The level of support for advanced LLM features depends heavily on the **specific model and handler** deployed on your RunPod endpoint. The RunPod API itself provides a generic interface.

| Feature | Support Level | Notes |
|-----------------------|-------------------------------------------------------------------------------------------------------------|------------------------------------------------------------------------------------------------------------------------------------------------------------------------------------------------------|
| **Core Invoke/Gen** | ✅ Supported | Basic text generation and chat conversations work as expected (sync & async). |
| **Streaming** | ⚠️ Simulated | The `.stream()` and `.astream()` methods work by getting the full response first and then yielding it chunk by chunk. True token-level streaming requires a WebSocket-enabled RunPod endpoint handler. |
| **Tool Calling** | ↔️ Endpoint Dependent | No built-in support via standardized RunPod API parameters. Depends entirely on the endpoint handler interpreting tool descriptions/schemas passed in the `input`. Standard tests skipped. |
| **Structured Output** | ↔️ Endpoint Dependent | No built-in support via standardized RunPod API parameters. Depends on the endpoint handler's ability to generate structured formats (e.g., JSON) based on input instructions. Standard tests skipped. |
| **JSON Mode** | ↔️ Endpoint Dependent | No dedicated `response_format` parameter at the RunPod API level. Depends on the endpoint handler. Standard tests skipped. |
| **Token Usage** | ❌ Not Available | The RunPod API does not provide standardized token usage fields. Usage metadata tests are marked `xfail`. Any token info must come from the endpoint handler's custom output. |
| **Logprobs** | ❌ Not Available | The RunPod API does not provide logprobs. |
| **Image Input** | ↔️ Endpoint Dependent | Standard tests pass, likely by adapting image URLs/data. Actual support depends on the endpoint handler. |

### Important Notes

1. **Endpoint Handler**: Ensure your RunPod endpoint runs a compatible LLM server (e.g., vLLM, TGI, FastChat, text-generation-webui) that accepts standard inputs (like `prompt` or `messages`) and returns text output in a common format (direct string, or a dictionary containing keys like `text`, `content`, `output`, `choices`, etc.). The integration attempts to parse common formats, but custom handlers might require modifications to the parsing logic (e.g., overriding `_process_response`).

**Available data**:

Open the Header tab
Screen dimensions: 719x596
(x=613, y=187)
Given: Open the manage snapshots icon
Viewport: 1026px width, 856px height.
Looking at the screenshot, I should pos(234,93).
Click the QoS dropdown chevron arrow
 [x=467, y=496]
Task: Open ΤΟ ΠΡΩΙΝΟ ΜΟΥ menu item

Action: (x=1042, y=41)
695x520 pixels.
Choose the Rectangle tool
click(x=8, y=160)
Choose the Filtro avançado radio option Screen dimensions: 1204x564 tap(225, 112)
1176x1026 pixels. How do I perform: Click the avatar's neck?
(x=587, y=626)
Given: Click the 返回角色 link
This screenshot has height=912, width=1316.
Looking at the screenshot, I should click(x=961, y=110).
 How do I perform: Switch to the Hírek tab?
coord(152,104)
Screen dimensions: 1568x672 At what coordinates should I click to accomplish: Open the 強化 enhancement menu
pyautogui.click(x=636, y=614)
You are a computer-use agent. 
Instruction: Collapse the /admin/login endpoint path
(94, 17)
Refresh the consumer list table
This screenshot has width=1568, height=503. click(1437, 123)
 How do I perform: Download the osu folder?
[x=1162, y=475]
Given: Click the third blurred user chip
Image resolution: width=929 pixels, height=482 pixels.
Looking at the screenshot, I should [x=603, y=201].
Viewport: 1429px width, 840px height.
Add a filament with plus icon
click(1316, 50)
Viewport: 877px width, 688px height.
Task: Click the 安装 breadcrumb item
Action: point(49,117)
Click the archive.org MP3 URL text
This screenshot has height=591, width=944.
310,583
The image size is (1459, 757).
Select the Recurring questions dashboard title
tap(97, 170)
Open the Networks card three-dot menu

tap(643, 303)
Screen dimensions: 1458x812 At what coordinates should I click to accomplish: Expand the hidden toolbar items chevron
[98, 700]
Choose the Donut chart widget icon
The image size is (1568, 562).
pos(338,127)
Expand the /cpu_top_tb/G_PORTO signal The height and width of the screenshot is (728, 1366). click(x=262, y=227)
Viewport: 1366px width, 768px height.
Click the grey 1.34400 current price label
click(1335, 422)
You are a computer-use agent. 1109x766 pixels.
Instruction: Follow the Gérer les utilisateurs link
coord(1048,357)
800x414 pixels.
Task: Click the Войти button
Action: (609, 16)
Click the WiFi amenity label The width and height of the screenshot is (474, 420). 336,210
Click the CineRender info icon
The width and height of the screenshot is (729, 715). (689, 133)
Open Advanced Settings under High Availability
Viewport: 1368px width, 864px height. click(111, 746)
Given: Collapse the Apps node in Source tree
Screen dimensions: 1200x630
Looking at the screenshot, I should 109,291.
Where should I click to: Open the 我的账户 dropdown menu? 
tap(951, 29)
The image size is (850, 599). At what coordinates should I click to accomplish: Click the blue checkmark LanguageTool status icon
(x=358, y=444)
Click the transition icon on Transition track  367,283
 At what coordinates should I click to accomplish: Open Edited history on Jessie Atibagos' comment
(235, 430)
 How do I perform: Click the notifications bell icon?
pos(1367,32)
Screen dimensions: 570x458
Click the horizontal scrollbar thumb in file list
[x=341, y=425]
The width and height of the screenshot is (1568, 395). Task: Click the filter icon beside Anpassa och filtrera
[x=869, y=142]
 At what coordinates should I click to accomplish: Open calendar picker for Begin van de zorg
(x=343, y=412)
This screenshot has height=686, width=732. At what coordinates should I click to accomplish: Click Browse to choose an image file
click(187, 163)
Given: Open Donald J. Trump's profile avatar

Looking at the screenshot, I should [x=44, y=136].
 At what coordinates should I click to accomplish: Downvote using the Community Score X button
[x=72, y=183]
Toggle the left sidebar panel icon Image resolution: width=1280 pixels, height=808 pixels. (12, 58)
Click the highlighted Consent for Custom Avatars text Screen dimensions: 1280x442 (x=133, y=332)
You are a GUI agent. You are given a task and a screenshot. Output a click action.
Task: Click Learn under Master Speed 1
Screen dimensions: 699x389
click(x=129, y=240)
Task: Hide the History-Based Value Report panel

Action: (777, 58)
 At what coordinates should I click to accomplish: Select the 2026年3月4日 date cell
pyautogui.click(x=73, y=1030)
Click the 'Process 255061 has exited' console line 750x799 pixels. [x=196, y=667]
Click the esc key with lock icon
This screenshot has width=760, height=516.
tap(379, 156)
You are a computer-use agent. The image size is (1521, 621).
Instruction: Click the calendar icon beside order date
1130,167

**Brief**: In the RunPod feature support text, how do the `.stream()` and `.astream()` methods work?

**Your response**: They get the full response first and then yield it chunk by chunk.